____ Extracted material
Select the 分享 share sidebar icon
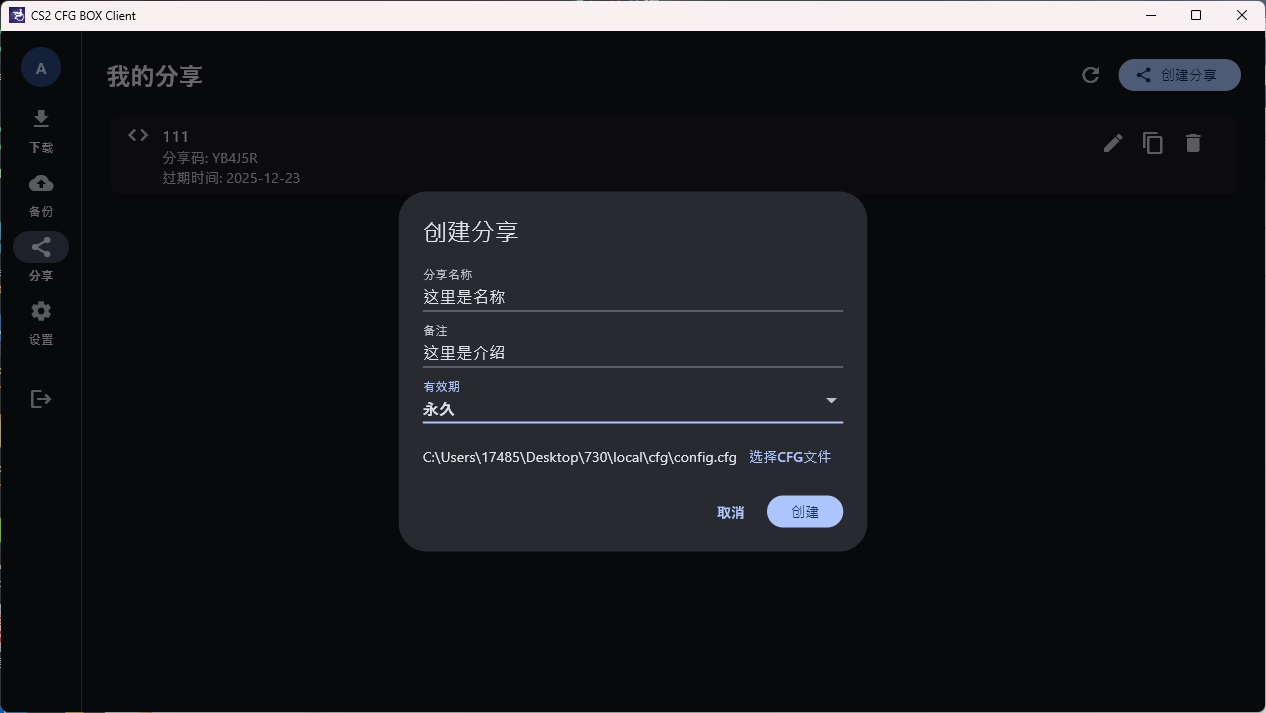pos(41,247)
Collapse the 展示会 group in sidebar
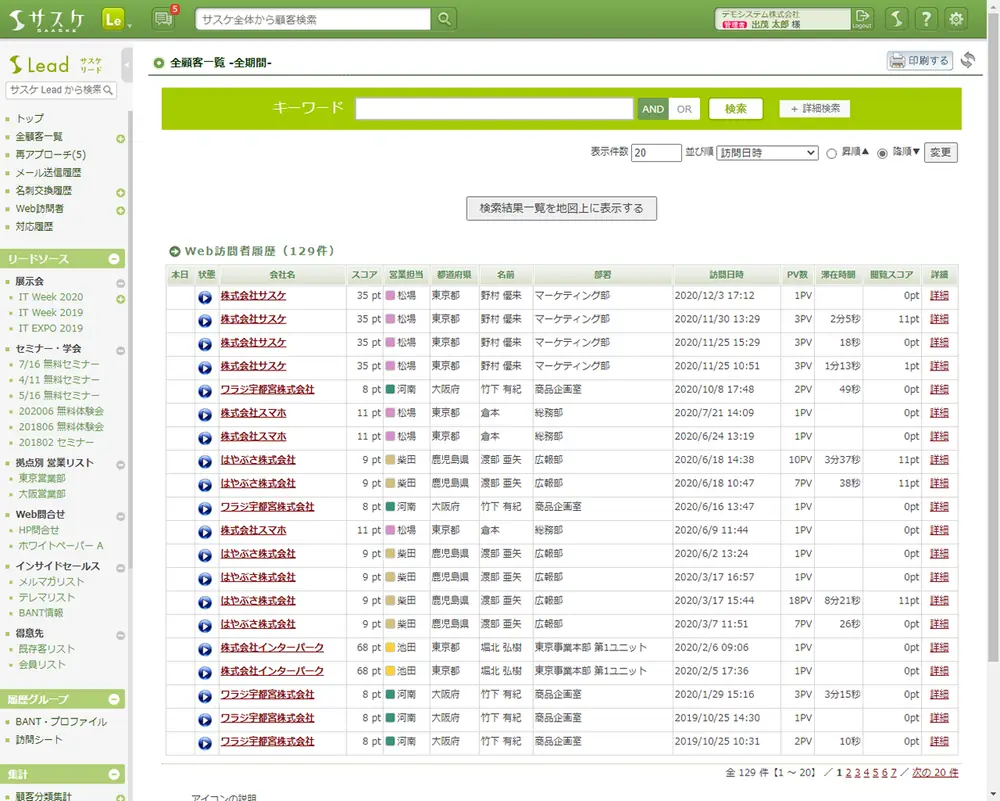 [x=121, y=282]
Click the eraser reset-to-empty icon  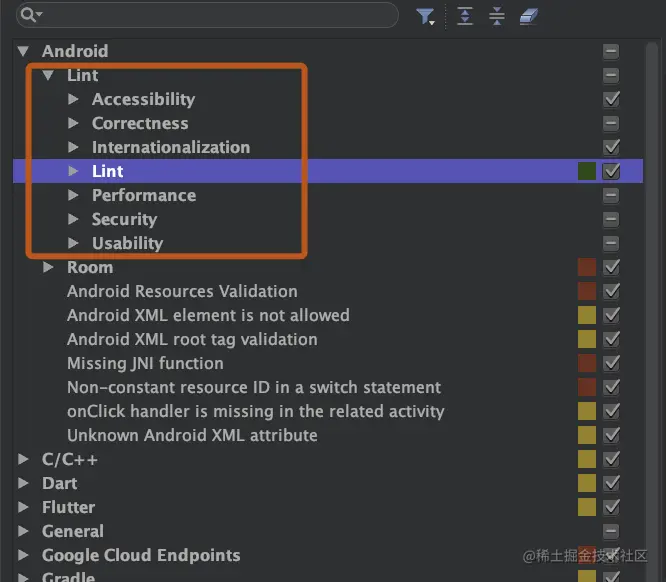pos(528,17)
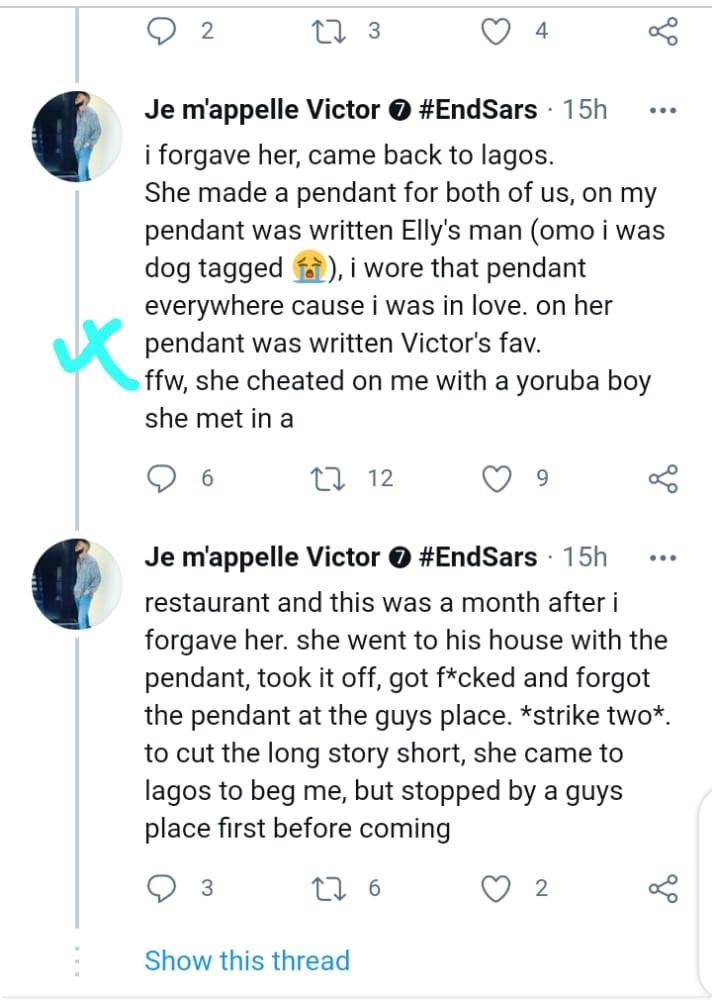Retweet the tweet with 6 retweets

pos(327,887)
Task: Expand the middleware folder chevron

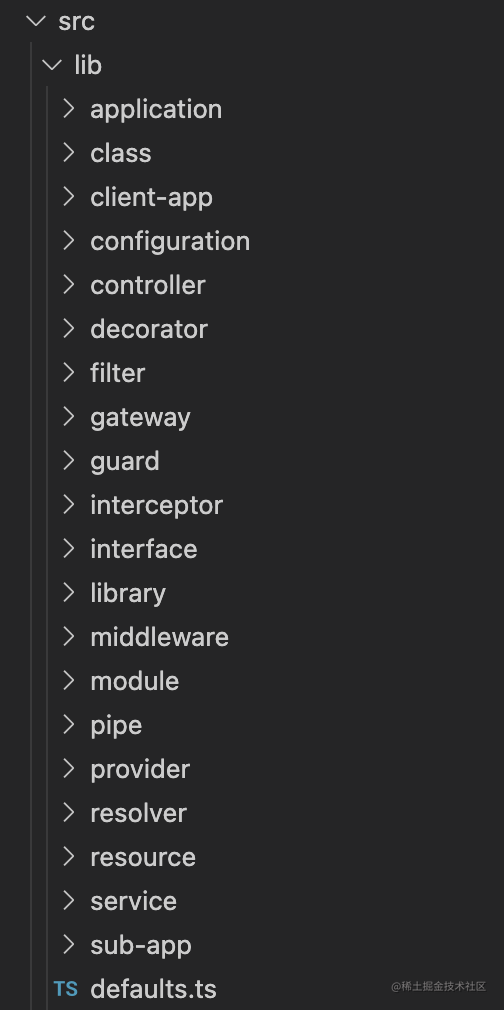Action: pyautogui.click(x=69, y=636)
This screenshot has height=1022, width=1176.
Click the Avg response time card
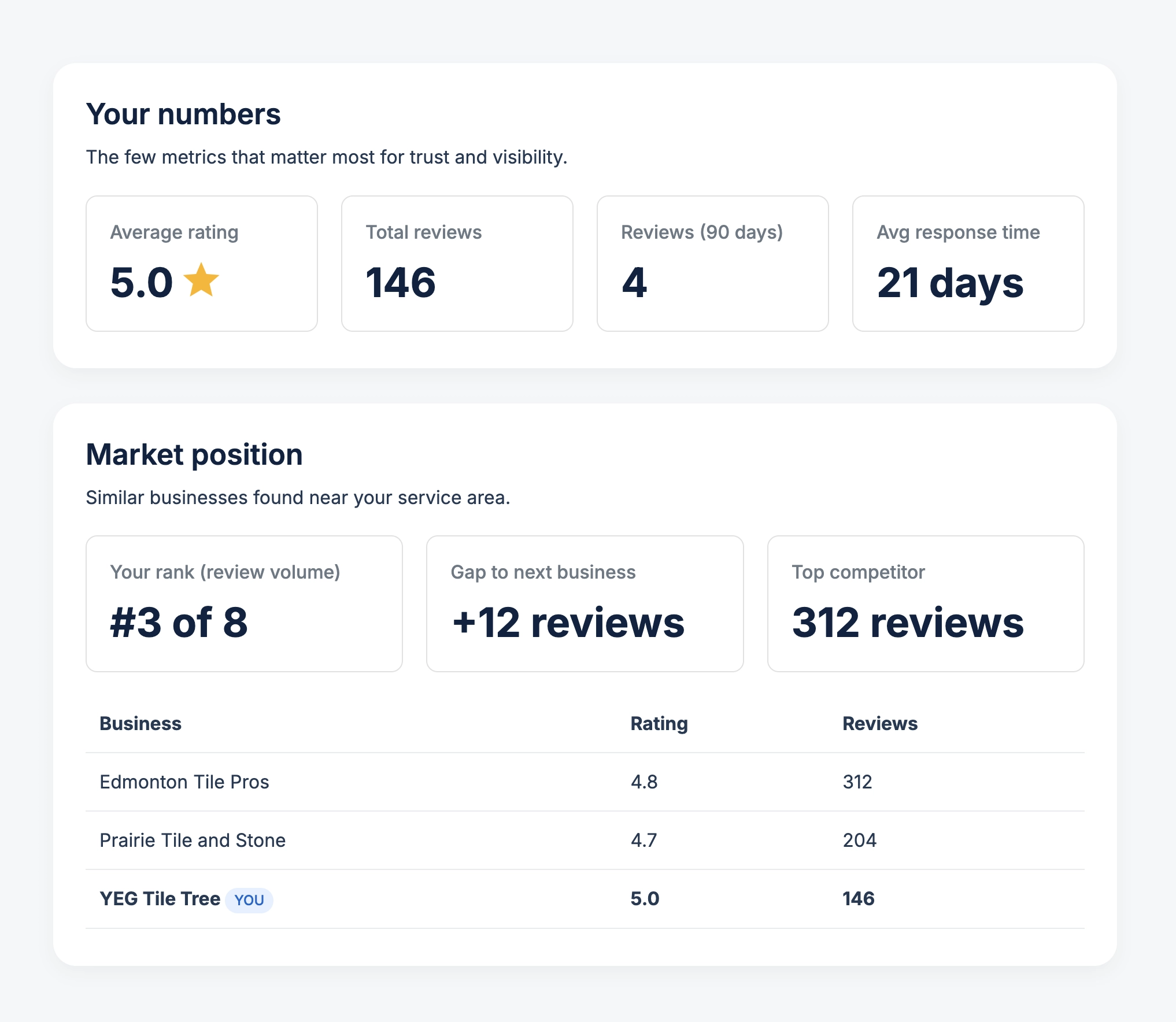[968, 264]
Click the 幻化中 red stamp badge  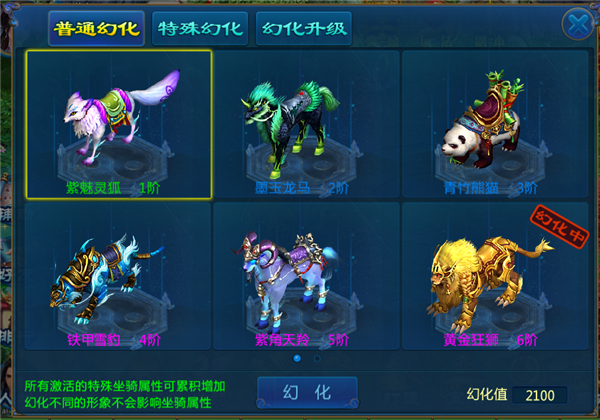559,226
________
- Stated exercise: Find each line in the data above that contains the word "sidebar", and copy those lines.

- Result of this exercise:
Select the 分享 share sidebar icon
Collapse the 展示会 group in sidebar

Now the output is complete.